Brokerages have downgraded the stock on concerns that automobile demand may not recover in the festival season
Vehicle manufacturers generate at least a third of their overall retail sales in a fiscal during the festive season
Shares of Maruti Suzuki India Ltd have plunged this year, slammed by worries about future growth at India’s largest carmaker amid changing government rules, especially on electric vehicles, intensifying competition and a demand squeeze.
In 2019, the stock has fallen 25.5%, widely underperforming a 4.49% rise in the Sensex. It also fared poorly last year, falling 23.3% compared with the benchmark Sensex’s 5.91% gain.
“Demand for mass market passenger cars is unlikely to improve in the near future and that is why the stock price is at a its worst possible scenario," an analyst with a foreign brokerage said on condition of anonymity. “Fundamentally, the company is strong and will retain its leadership position, but consumption demand is not likely to revive in the near future."
With the 10-month-long slowdown in the automobile sector showing no sign of abating, several brokerages have downgraded shares of Maruti Suzuki. The brokerages have attributed their decision to concerns that automobile demand is unlikely to recover in the upcoming festive season, while regulatory changes and increased competition will continue to weigh on the stock.

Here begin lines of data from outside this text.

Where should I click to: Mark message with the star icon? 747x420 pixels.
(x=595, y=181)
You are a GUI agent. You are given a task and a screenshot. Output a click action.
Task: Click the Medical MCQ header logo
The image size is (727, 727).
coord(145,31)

The downgrades come at a time when passenger vehicle sales in India in the three months ended 30 June fell the most since the third quarter of fiscal 2000-01. Maruti, being the market leader, had to cut vehicle production in the past five months.

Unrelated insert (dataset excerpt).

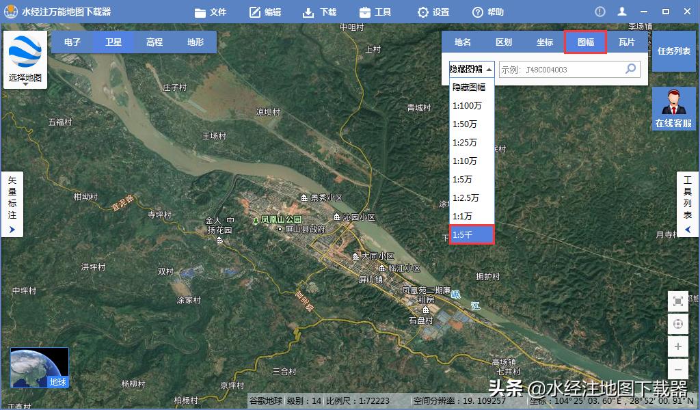This screenshot has height=410, width=700.
Task: Switch to the 坐标 coordinates tab
Action: coord(545,42)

“On the back of massive slowdown and declining return ratios with lower earnings growth, we lower our estimates and valuation multiple of MSIL to 20x (from 22x earlier)," Mitul Shah, an analyst at Reliance Securities, wrote in a note to clients. “In view of its fair valuation at current level, we downgrade our recommendation on the stock to ‘Hold’ from ‘Buy’ with a downwardly revised target price of ₹5,750."
Maruti Suzuki’s net profit for the three months ended 30 June fell 27% from a year earlier to ₹1,435.5 crore, the steepest decline in the last five years. Operating profit margin contracted by 455 basis points to 10.92% in the quarter from a year earlier due to higher expenses and lower sales. Net sales during the period fell 14% to ₹18,735.2 crore.

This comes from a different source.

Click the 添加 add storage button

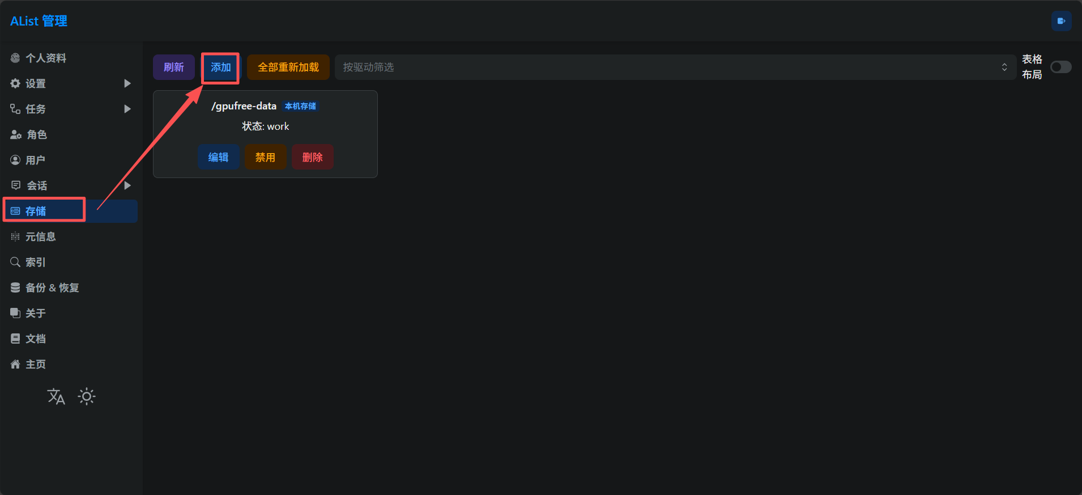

“We understand the sector is amidst a slowdown, though we were left surprised by lack of any growth guidance from MSIL considering that the festive season is near," wrote analysts at ICICI Securities in a note. The brokerage expects Maruti’s margins “to remain under check considering the heightened competitive intensity amidst scarce industry growth".
ICICI Securities has retained its “Sell" rating on Maruti, with a 13.5% cut in the target price to ₹4,103.
According to Bloomberg data on Monday, 34 brokerages have a “Buy" rating on Maruti. Another 11 brokerages have assigned a “Sell" rating, with most downgrading the stock from “Hold" at the start of this year. Another 10 brokerages have a “Hold" rating, with several downgrading the stock post the weak June quarter results.
In an indication that vehicle sales may remain subdued during the upcoming festival season, Maruti will not push inventories at dealerships before the festive season kicks in as it traditionally does. This decision comes at a time when most dealer partners are financially stressed and as the overall slowdown in the economy continues to keep customers away from showrooms.
“There is no point pushing the stocks in the dealerships when there is no demand in the market. We will take a call regarding production after taking a look at the market situation. We have an inventory of a little more than a month with our dealers since retail sales is under pressure," R.S. Kalsi, senior executive director for sales and marketing at Maruti Suzuki, said in a conference call with analysts on Friday.
Manufacturers of four- and two-wheeler segments traditionally start pushing inventory to dealerships from August in anticipation of higher sales during the festival season, which traditionally starts with Onam in August and ends with Diwali in November. Vehicle manufacturers generate at least a third of their overall retail sales in a fiscal during the festival season.